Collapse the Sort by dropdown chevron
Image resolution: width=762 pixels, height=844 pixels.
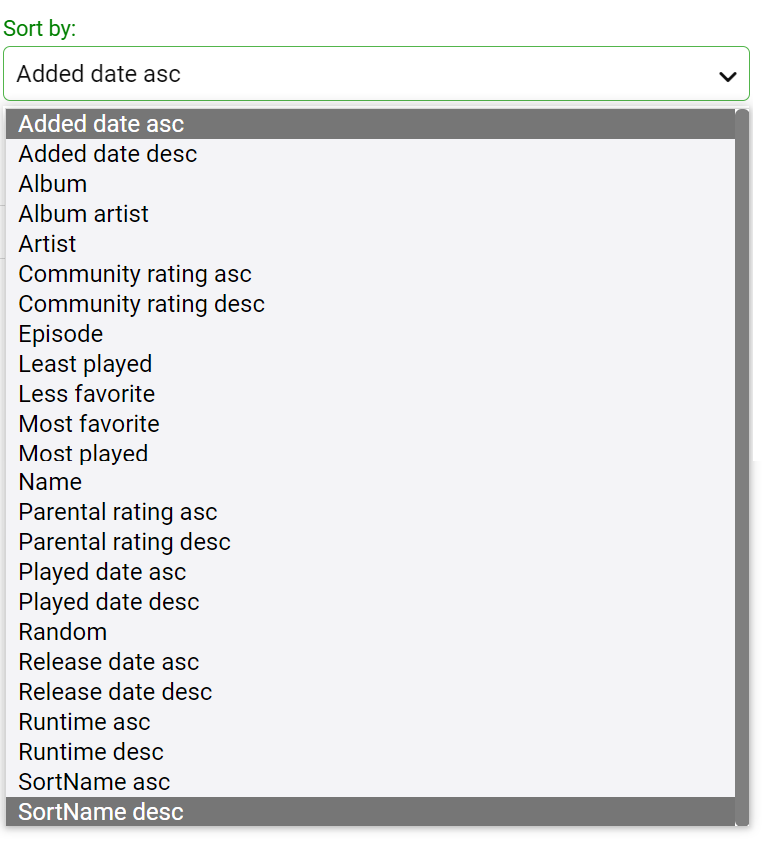[728, 75]
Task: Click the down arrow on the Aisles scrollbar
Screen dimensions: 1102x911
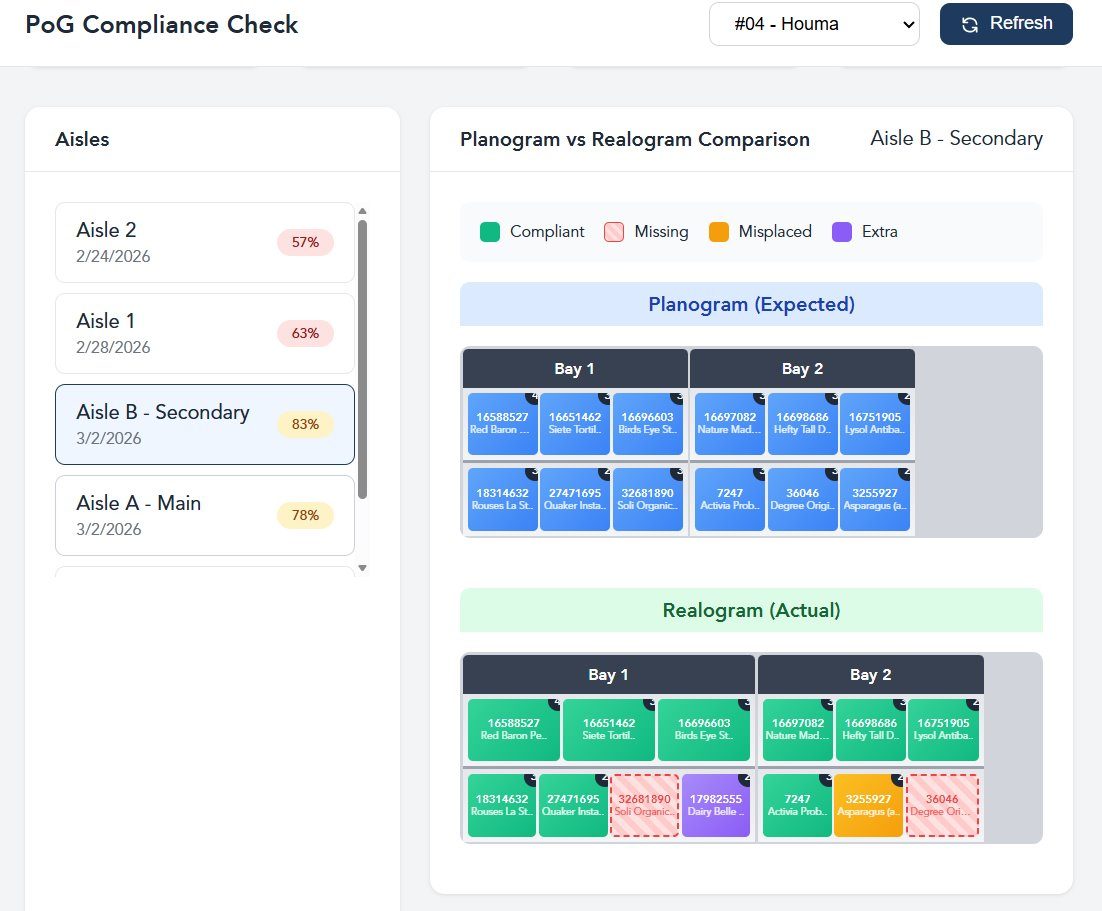Action: 363,565
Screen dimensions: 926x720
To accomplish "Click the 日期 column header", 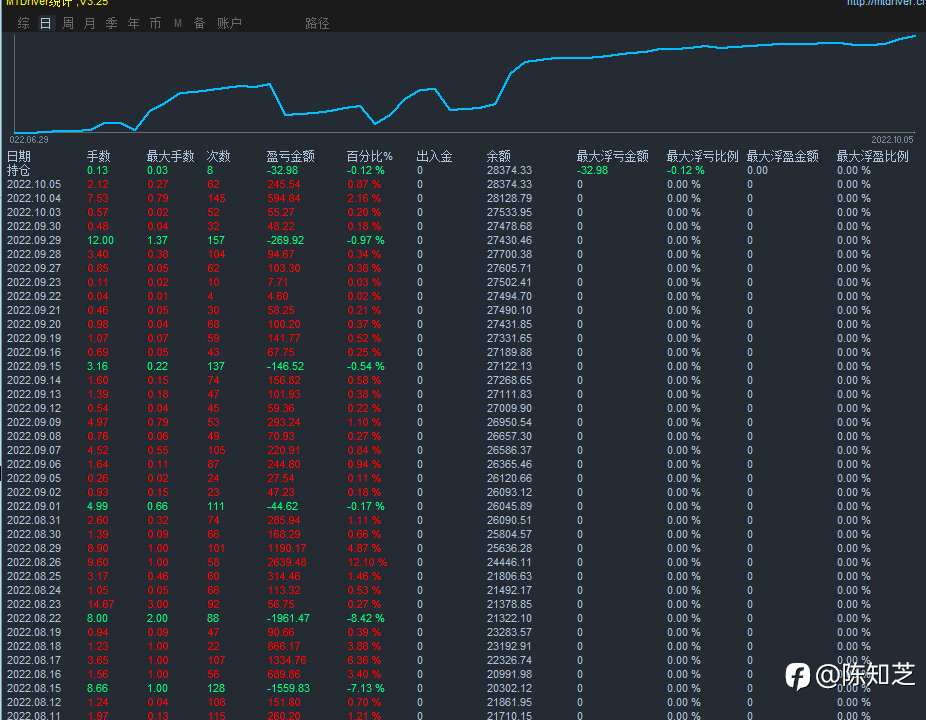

────────────────

§ WHAT TO WORK ON
Can you write out all the records above again, substituting "Display size" for "Screen dimensions" and leaving everything else unchanged? Leave the pictures out of your answer.

§ EXERCISE SOLUTION
Collapse the Sort by dropdown chevron
Image resolution: width=762 pixels, height=844 pixels.
[728, 75]
Task: Click the down arrow on the Aisles scrollbar
Display size: 1102x911
Action: 363,565
Display size: 926x720
To accomplish "Click the 日期 column header", 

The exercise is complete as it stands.